Exercise objective: Each record below must be reproduced exactly as it reads, with its images omitted.

==== Stored data

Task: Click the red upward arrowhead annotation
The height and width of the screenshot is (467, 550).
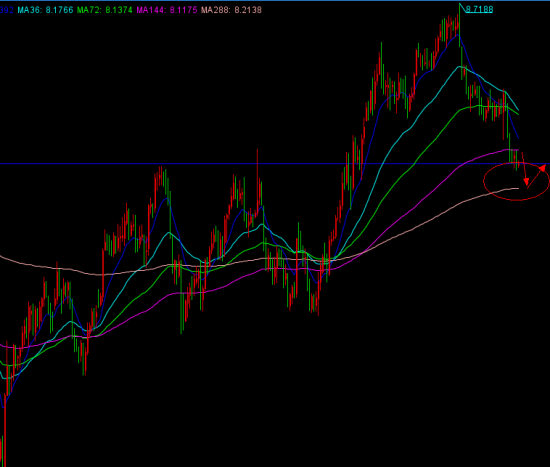Action: pyautogui.click(x=543, y=169)
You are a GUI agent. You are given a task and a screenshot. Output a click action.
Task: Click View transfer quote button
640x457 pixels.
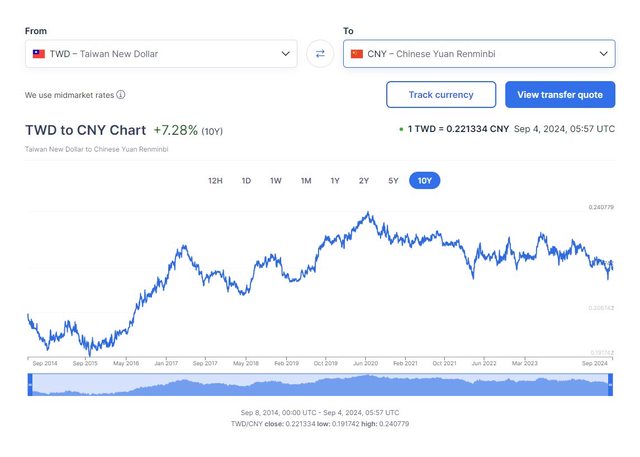click(560, 95)
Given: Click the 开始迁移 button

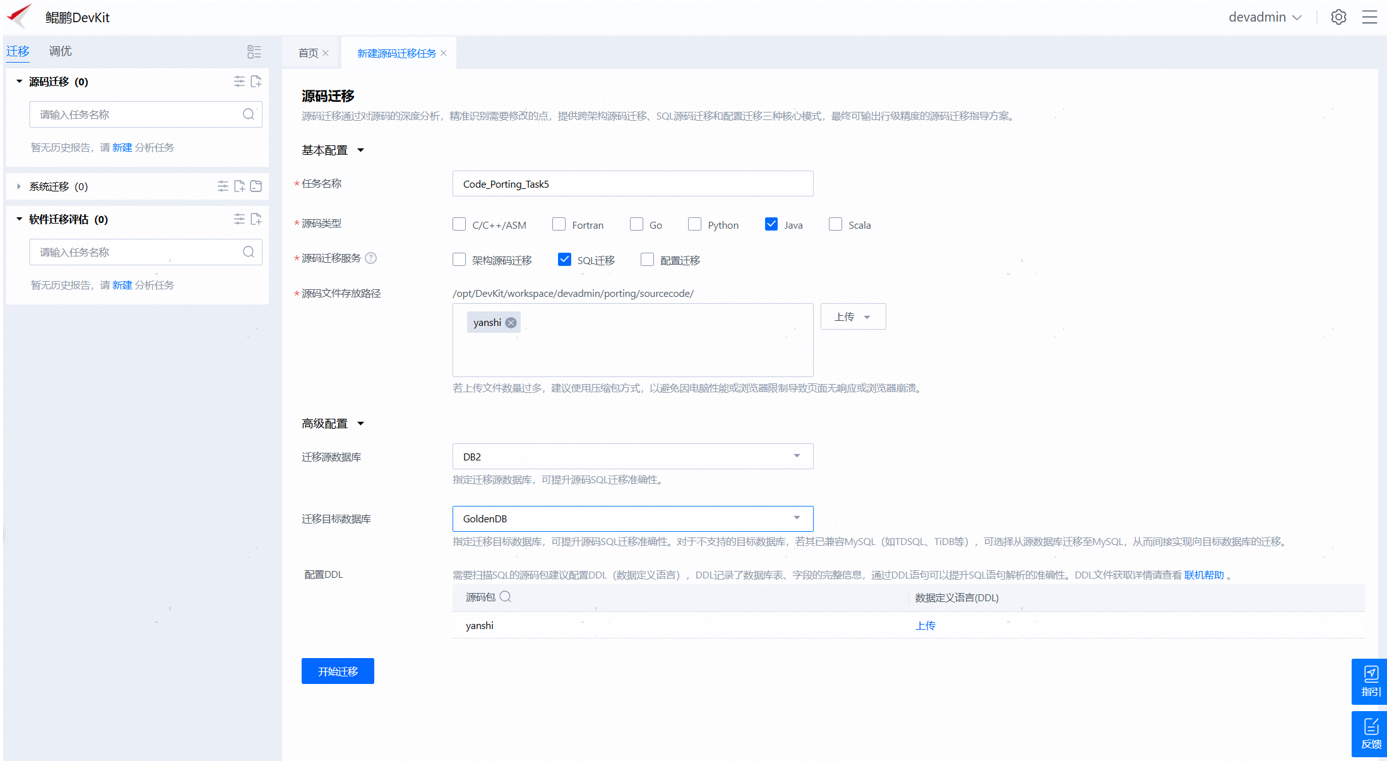Looking at the screenshot, I should click(338, 671).
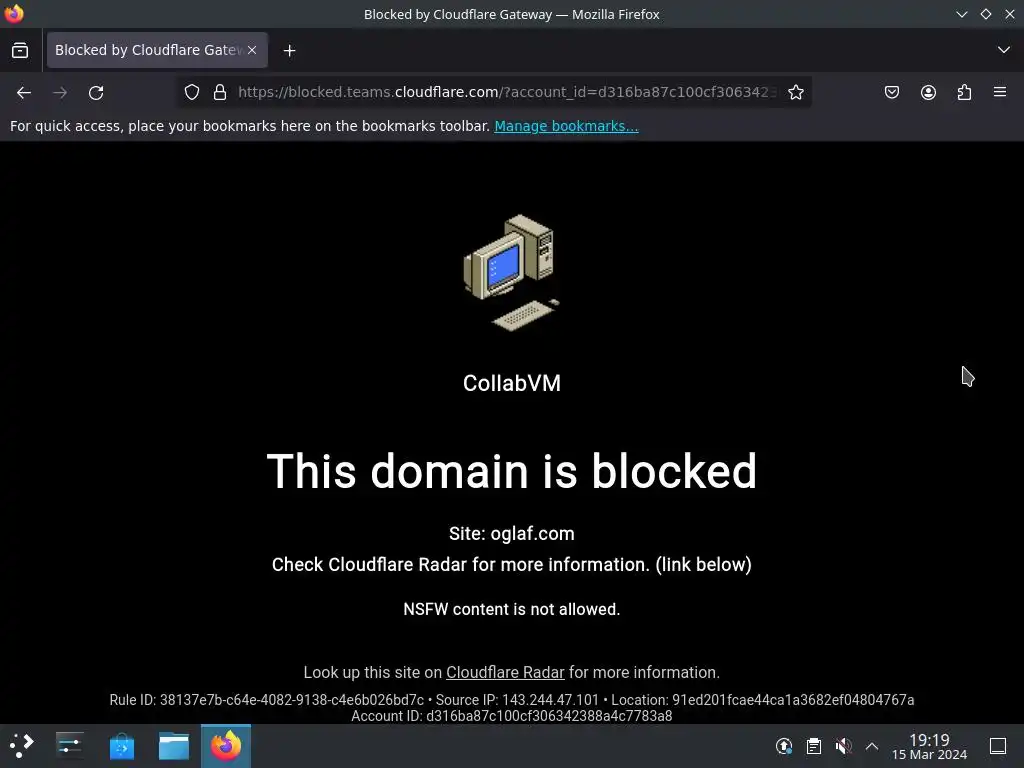Open Firefox account icon
The height and width of the screenshot is (768, 1024).
928,92
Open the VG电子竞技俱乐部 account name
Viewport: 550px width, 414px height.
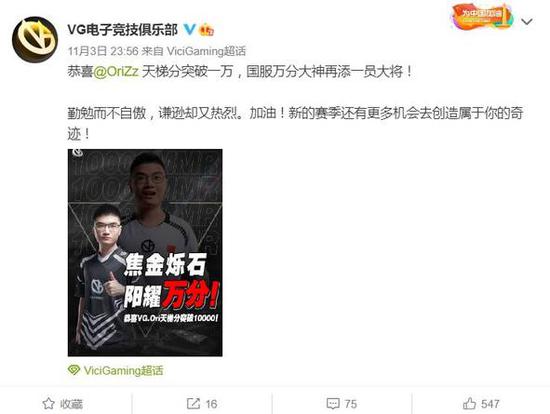point(123,30)
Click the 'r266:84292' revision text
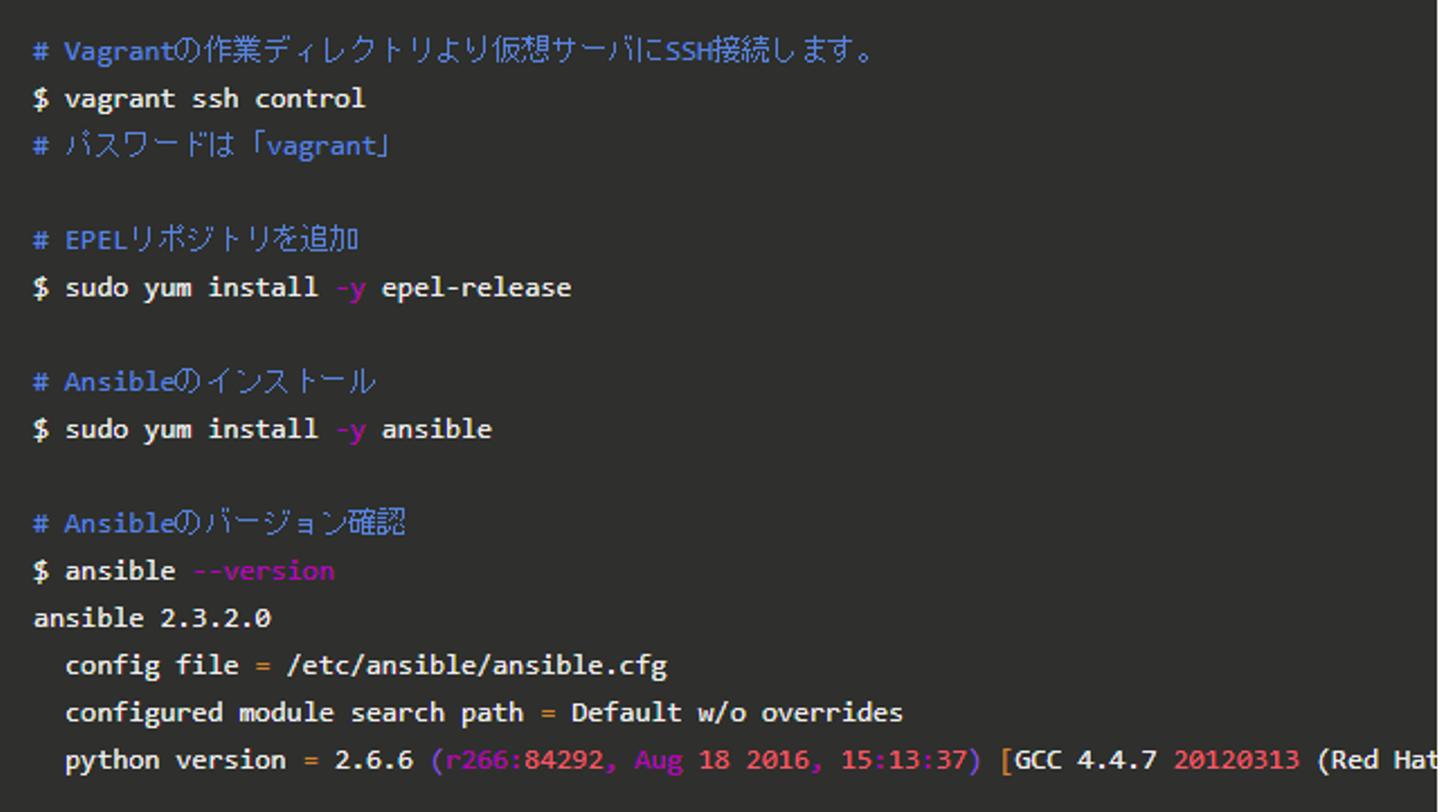1440x812 pixels. point(524,760)
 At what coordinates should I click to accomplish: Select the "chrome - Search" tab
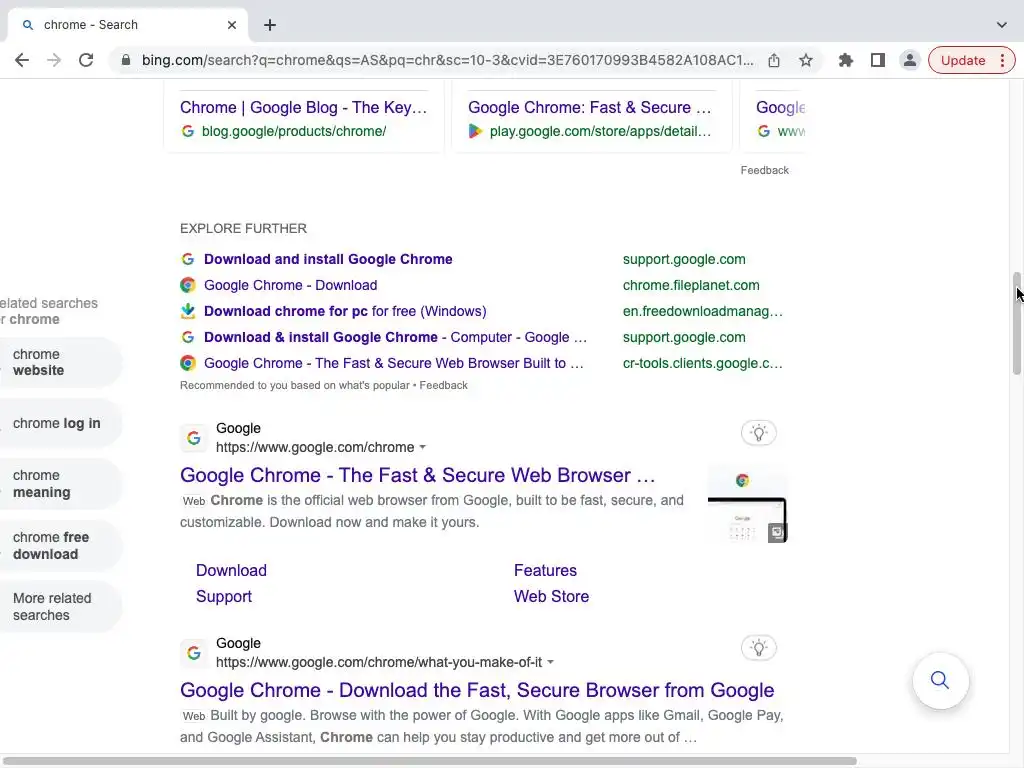click(x=120, y=25)
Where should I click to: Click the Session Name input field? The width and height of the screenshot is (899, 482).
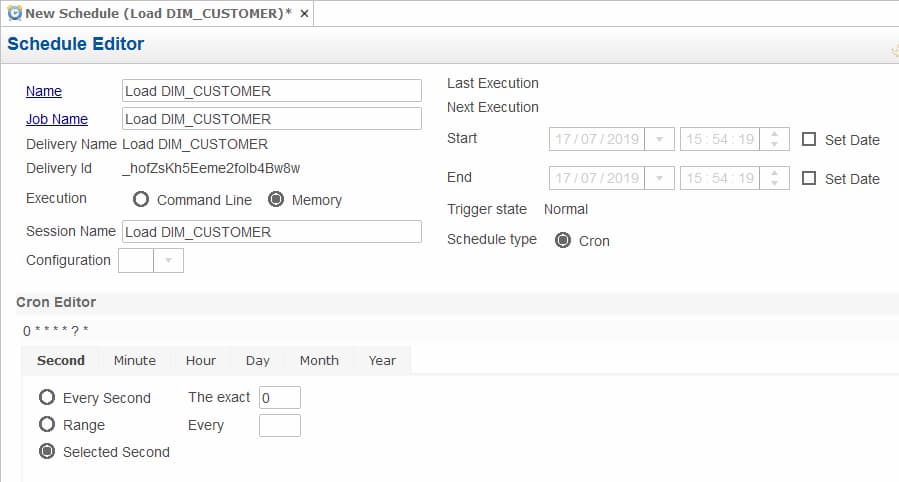[272, 232]
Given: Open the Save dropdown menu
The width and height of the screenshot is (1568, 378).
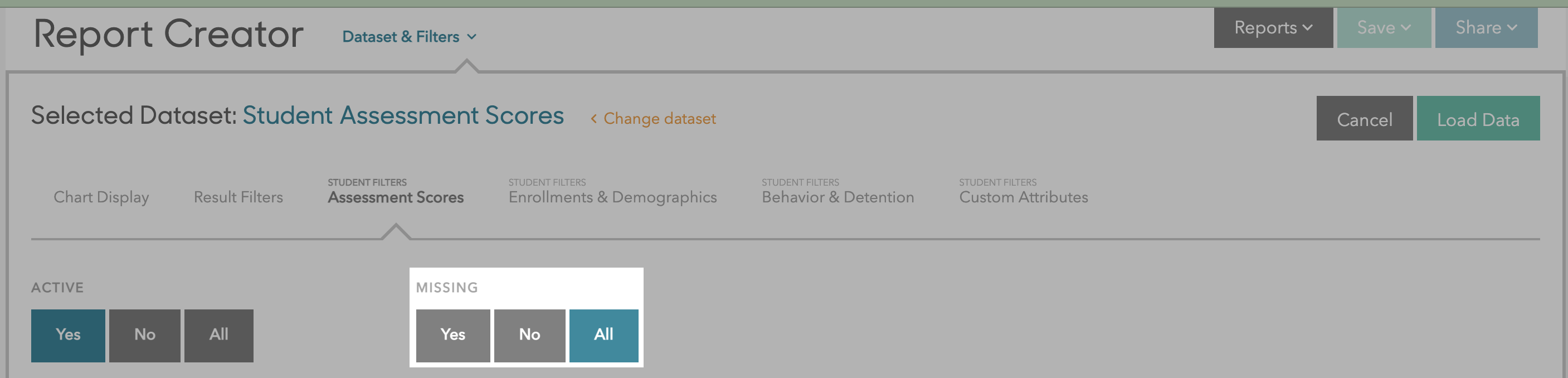Looking at the screenshot, I should coord(1384,28).
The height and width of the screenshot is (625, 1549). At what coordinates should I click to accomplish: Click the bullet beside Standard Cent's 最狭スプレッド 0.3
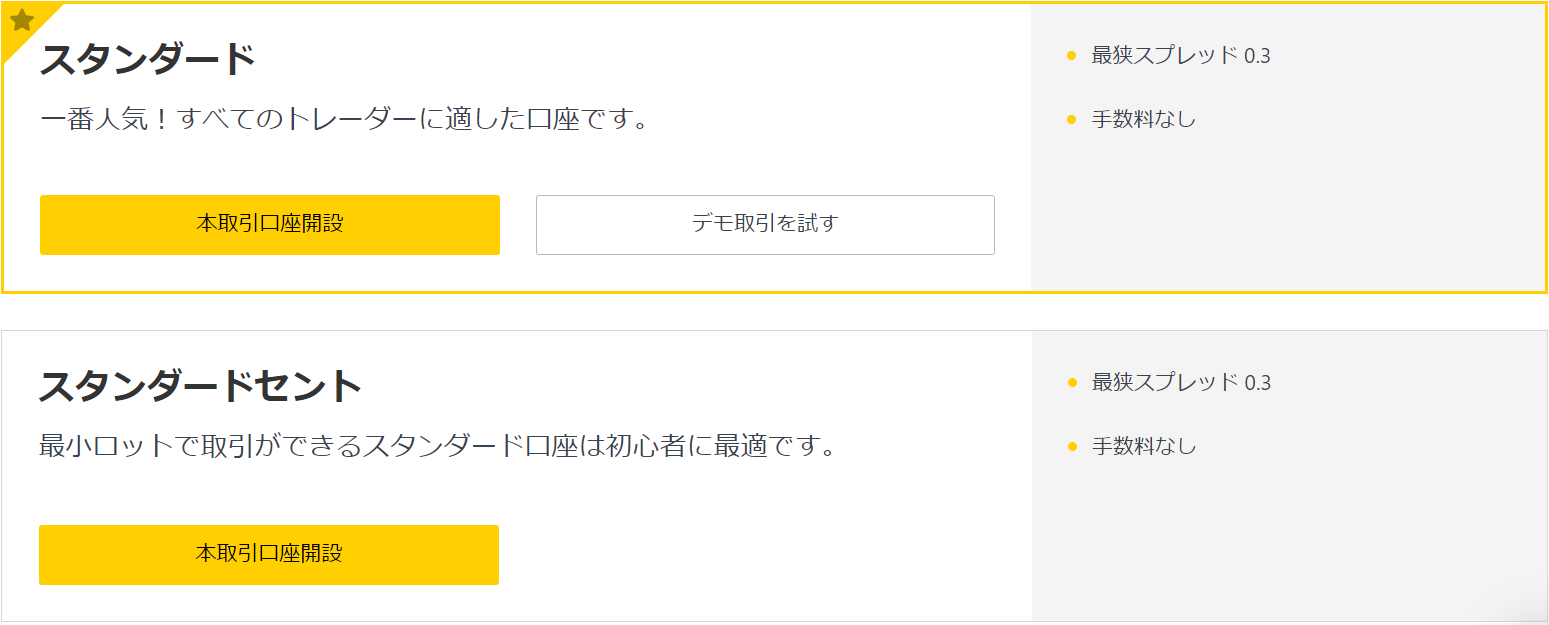(x=1072, y=382)
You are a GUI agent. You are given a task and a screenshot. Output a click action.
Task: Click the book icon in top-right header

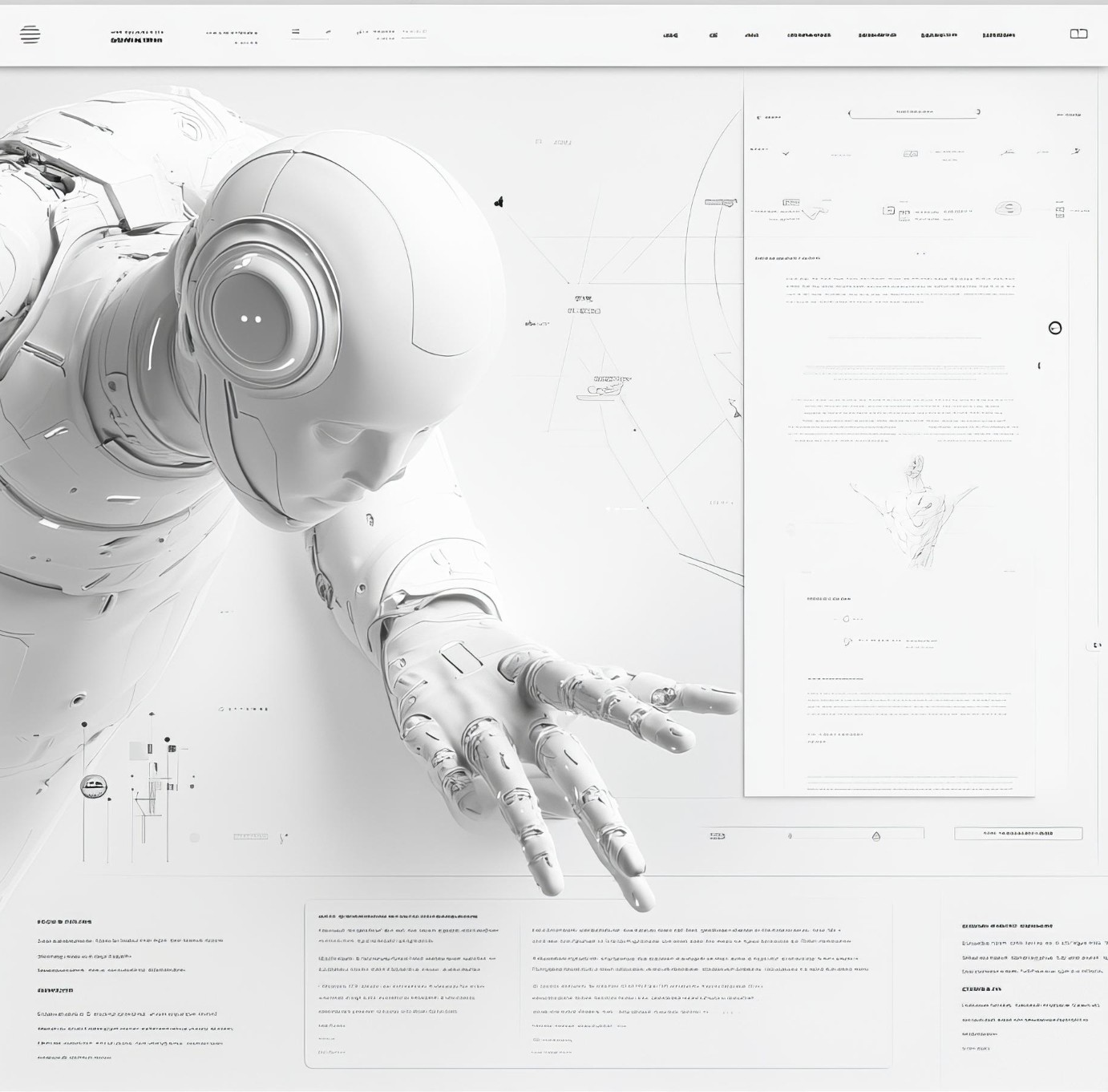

========

Exercise answer:
Task: Click the red upward arrowhead annotation
The height and width of the screenshot is (467, 550).
Action: pyautogui.click(x=543, y=169)
You are a GUI agent. You are given a task and a screenshot. Output a click action.
Task: Click View transfer quote button
640x457 pixels.
click(560, 95)
Given: Click the 开始迁移 button

Looking at the screenshot, I should click(338, 671).
Open Firefox account icon
The height and width of the screenshot is (768, 1024).
928,92
Open the VG电子竞技俱乐部 account name
Viewport: 550px width, 414px height.
point(123,30)
Click the 'r266:84292' revision text
1440x812 pixels. point(524,760)
 At what coordinates should I click to accomplish: Select the "chrome - Search" tab
click(x=120, y=25)
Where should I click to: Click the Session Name input field? The width and height of the screenshot is (899, 482).
[272, 232]
Given: Open the Save dropdown menu
The width and height of the screenshot is (1568, 378).
Looking at the screenshot, I should coord(1384,28).
The height and width of the screenshot is (625, 1549). At what coordinates should I click to accomplish: Click the bullet beside Standard Cent's 最狭スプレッド 0.3
(x=1072, y=382)
You are a GUI agent. You are given a task and a screenshot. Output a click action.
Task: Click the book icon in top-right header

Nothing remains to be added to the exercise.